Evidence for functional estrogen receptors α and β in human adipose cells: regional specificities and regulation by estrogens

Abstract

Adipocytes are estrogen-responsive cells, but the quantitative expression and transcriptional regulation of the estrogen receptors (ER-α and ER-β) in human adipocytes and their precursor cells are unclear. Using real-time quantitative PCR, we have demonstrated that both ER-α and ER-β mRNA are expressed in human mature adipocytes with a large predominance of ER-α mRNA. Moreover, ER-α mRNA is identically expressed whatever the anatomic origin (intraabdominal and subcutaneous) of the adipocytes and the gender.

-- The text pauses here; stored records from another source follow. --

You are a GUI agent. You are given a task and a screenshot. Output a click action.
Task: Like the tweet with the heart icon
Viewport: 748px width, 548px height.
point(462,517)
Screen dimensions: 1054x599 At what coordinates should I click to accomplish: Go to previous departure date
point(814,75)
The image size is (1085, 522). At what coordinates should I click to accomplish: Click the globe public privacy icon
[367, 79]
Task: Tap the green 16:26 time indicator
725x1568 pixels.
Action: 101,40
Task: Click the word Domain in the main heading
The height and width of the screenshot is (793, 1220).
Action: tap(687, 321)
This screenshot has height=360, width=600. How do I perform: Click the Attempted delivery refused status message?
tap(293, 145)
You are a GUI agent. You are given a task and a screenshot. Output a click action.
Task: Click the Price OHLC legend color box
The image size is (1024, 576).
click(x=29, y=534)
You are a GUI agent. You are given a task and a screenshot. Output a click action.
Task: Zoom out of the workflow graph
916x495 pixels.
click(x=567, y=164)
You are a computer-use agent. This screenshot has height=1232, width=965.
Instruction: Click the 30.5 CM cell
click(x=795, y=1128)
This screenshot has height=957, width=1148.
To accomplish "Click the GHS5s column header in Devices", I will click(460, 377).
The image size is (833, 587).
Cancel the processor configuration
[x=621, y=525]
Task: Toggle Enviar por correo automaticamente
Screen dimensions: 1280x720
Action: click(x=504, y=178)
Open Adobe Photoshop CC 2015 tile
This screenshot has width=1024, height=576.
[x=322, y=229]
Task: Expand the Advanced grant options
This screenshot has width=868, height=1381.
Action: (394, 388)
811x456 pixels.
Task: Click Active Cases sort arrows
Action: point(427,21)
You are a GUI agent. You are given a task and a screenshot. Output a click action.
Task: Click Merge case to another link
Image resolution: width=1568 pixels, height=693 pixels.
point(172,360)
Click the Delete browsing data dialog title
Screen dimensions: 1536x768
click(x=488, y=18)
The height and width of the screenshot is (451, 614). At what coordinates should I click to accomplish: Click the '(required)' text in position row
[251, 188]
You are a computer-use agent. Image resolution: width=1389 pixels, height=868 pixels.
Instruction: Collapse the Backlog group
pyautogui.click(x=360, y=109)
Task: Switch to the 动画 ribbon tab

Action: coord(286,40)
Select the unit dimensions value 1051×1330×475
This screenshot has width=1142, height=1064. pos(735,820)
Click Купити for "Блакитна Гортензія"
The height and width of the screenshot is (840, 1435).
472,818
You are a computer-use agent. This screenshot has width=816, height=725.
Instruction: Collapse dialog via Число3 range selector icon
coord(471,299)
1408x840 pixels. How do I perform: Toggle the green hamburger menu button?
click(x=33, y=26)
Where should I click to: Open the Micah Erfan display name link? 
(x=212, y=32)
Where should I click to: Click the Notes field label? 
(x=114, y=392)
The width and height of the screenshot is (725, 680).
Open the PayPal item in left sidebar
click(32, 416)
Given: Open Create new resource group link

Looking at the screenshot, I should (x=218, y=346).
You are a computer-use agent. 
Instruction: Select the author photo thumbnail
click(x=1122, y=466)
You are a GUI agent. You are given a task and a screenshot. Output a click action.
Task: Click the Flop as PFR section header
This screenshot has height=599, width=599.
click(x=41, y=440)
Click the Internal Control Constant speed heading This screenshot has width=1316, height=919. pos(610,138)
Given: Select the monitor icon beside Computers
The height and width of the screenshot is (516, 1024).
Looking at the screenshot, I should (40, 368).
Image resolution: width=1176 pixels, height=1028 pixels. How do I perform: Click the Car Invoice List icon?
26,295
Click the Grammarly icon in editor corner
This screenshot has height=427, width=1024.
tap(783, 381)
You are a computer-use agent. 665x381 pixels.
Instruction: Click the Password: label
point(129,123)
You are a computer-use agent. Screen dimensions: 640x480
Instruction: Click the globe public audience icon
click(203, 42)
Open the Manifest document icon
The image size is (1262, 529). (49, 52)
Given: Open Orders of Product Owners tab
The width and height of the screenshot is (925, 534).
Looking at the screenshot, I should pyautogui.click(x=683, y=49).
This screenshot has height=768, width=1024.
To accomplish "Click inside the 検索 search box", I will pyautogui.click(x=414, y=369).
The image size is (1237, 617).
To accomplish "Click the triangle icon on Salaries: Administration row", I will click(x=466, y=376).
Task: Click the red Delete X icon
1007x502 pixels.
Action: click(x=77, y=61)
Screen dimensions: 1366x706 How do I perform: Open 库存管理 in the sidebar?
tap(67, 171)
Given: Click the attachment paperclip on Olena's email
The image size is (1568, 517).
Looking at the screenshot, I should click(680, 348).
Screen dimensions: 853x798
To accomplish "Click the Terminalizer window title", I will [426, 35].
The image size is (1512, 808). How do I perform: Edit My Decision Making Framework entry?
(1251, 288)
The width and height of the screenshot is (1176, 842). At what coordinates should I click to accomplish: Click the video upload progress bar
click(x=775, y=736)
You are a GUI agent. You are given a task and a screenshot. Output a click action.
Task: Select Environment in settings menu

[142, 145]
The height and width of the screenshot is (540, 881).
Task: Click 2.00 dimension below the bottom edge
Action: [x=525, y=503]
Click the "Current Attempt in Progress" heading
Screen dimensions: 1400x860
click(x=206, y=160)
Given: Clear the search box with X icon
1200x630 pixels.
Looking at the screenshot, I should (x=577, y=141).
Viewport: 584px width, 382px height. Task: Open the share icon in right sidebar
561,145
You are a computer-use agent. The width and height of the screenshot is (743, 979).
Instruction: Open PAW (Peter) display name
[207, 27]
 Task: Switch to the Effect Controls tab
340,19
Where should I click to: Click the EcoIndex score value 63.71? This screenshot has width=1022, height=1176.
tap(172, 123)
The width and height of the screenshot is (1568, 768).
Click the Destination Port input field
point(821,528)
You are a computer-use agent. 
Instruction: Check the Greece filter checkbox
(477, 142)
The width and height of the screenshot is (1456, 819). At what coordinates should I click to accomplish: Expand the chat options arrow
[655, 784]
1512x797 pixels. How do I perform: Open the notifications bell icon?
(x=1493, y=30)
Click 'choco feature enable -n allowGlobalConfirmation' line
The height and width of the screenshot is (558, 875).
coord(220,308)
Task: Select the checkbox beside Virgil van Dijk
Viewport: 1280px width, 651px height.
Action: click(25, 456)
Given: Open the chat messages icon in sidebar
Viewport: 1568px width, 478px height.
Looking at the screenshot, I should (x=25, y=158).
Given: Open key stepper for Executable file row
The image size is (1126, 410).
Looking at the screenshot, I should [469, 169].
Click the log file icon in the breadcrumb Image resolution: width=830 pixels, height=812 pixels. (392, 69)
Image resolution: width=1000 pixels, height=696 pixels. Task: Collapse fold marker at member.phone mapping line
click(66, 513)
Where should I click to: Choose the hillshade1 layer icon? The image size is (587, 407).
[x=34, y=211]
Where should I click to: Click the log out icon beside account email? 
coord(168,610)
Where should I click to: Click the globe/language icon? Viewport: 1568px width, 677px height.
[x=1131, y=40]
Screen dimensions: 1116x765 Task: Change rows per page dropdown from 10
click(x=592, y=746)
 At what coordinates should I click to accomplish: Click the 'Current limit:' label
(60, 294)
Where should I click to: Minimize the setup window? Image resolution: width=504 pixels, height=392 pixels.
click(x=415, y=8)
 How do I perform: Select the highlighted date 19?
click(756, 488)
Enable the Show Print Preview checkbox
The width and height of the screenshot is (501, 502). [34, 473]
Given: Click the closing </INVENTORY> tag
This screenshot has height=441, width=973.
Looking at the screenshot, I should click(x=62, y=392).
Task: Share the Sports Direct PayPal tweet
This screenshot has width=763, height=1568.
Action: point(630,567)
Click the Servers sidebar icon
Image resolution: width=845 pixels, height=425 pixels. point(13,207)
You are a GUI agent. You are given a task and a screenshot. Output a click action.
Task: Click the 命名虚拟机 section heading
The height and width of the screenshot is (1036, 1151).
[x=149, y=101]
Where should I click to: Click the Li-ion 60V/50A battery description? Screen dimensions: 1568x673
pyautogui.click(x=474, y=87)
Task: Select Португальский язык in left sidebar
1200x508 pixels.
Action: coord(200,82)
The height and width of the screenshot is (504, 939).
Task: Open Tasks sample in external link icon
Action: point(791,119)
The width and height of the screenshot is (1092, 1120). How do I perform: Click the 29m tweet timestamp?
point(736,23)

ER-β mRNA levels are higher in women compared with men, without regional differences. 17β-Estradiol in vitro upregulates expression of both ER-α and ER-β mRNA in subcutaneous adipocytes from women but only the ER-α mRNA in subcutaneous and intra-abdominal adipocytes from men. In preadipocytes, only the ER-α subtype was present. In the latter cells, estrogens in vitro had no influence on ER-α expression (mRNA and protein). The present study also shows that estrogens in vitro increase the AP-1, SP-1, and estrogen response element DNA binding activities in differentiated but not in confluent preadipocytes, suggesting that ER become functional during the course of adipogenesis. On the whole, these data are consistent with a predominant role of the ER-α subtype in mediating the effects of estrogens on human adipose tissue development and metabolism.